Growing up in Sumy, Ukraine, Lloyd lived in an environment where once the Soviet Union was dissolved, the former Soviet republics proclaimed their independence and sought to reestablish their own national identities.

Before she was born, her mother's family had been thrown out in the streets by the Bolsheviks when her grandfather spoke out against the political ideology. For his rebellion, he was imprisoned in labor camps for 15 years.

Despite growing up under the watchful eyes of the Bolsheviks, Lloyd's parents went on to graduate from college and become university professors in the Ukraine. Lloyd herself went on to graduate from Sumy University with a bachelor's degree in teaching and later earned her master's degree in public administration from Bowie State College, Md. Today, she is a doctoral candidate at North Central University, Ariz.

With the collapse of the Soviet Union in 1991 and armed with a degree and a desire to explore
the world, Lloyd accepted an invitation to visit her sister in the Czech Republic.

"When the Soviet Union fell apart, the national borders became open to everybody," Lloyd said. "I was a young, freedom-seeking individual who was ready to explore the world."

After several weeks into her visit, Lloyd decided she was ready to go home, but there was a catch.

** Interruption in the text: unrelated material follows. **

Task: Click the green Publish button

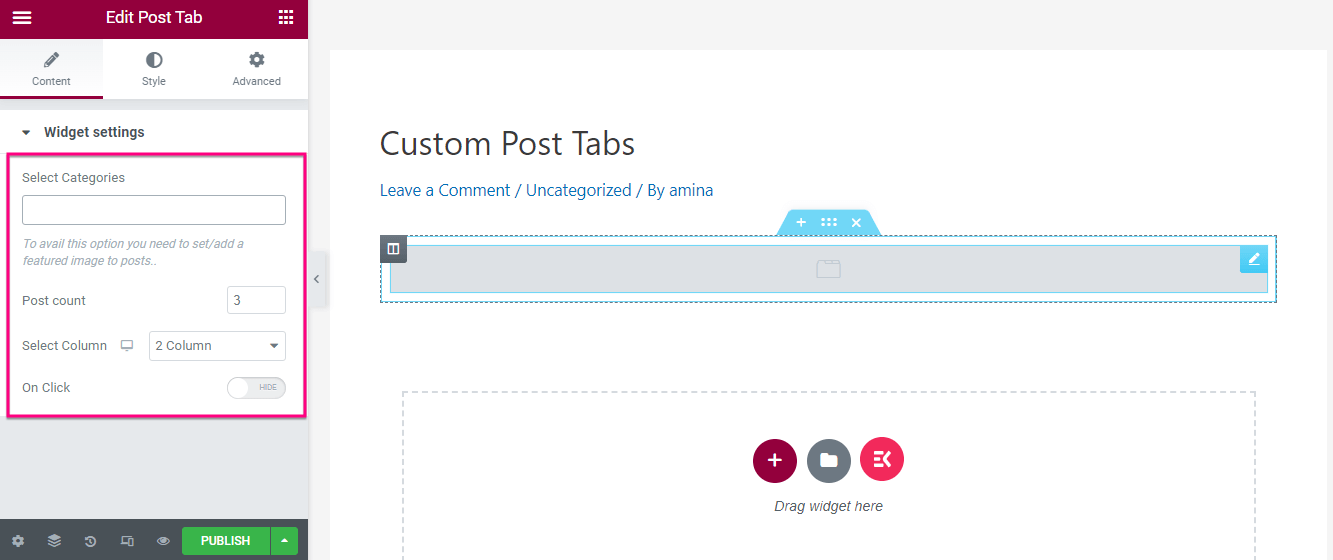Action: click(226, 541)
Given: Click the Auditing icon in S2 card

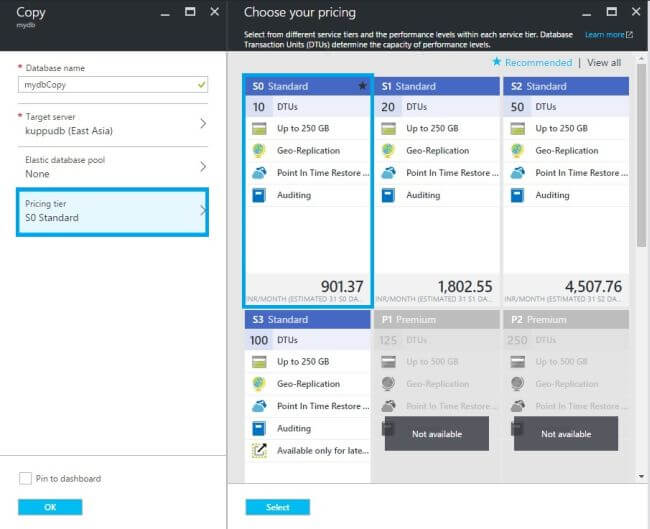Looking at the screenshot, I should pos(517,195).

"Little did I know that she bought me a one-way ticket," Lloyd said. "She said that I would have to figure out how to earn enough money to buy my own return ticket."

Three years later, Lloyd saved the money but had decided to remain in the Czech Republic, in part, because she had started her career as an assistant contract manager "By then, I had a good life and career in the Czech Republic so I decided to stay," said Lloyd, who is fluent in Russian, Czech, Ukrainian and English and is conversational in German.

Her life took a dramatic change in 1999 when she met and fell in love with an American Soldier traveling in the Czech Republic. After dating for about a year, Lloyd and the Soldier were married and she moved to Germany where her new husband was stationed. While stationed in Germany, Lloyd realized she had an opportunity to fulfill one of her life's dreams and talked it over with her husband.

"I joined the U.S. Army in 2000 after about a year of being married. My husband was surprised, but at the same time supportive of my intent," said Lloyd, who went to Fort Jackson, S.C., for basic and advanced individual training.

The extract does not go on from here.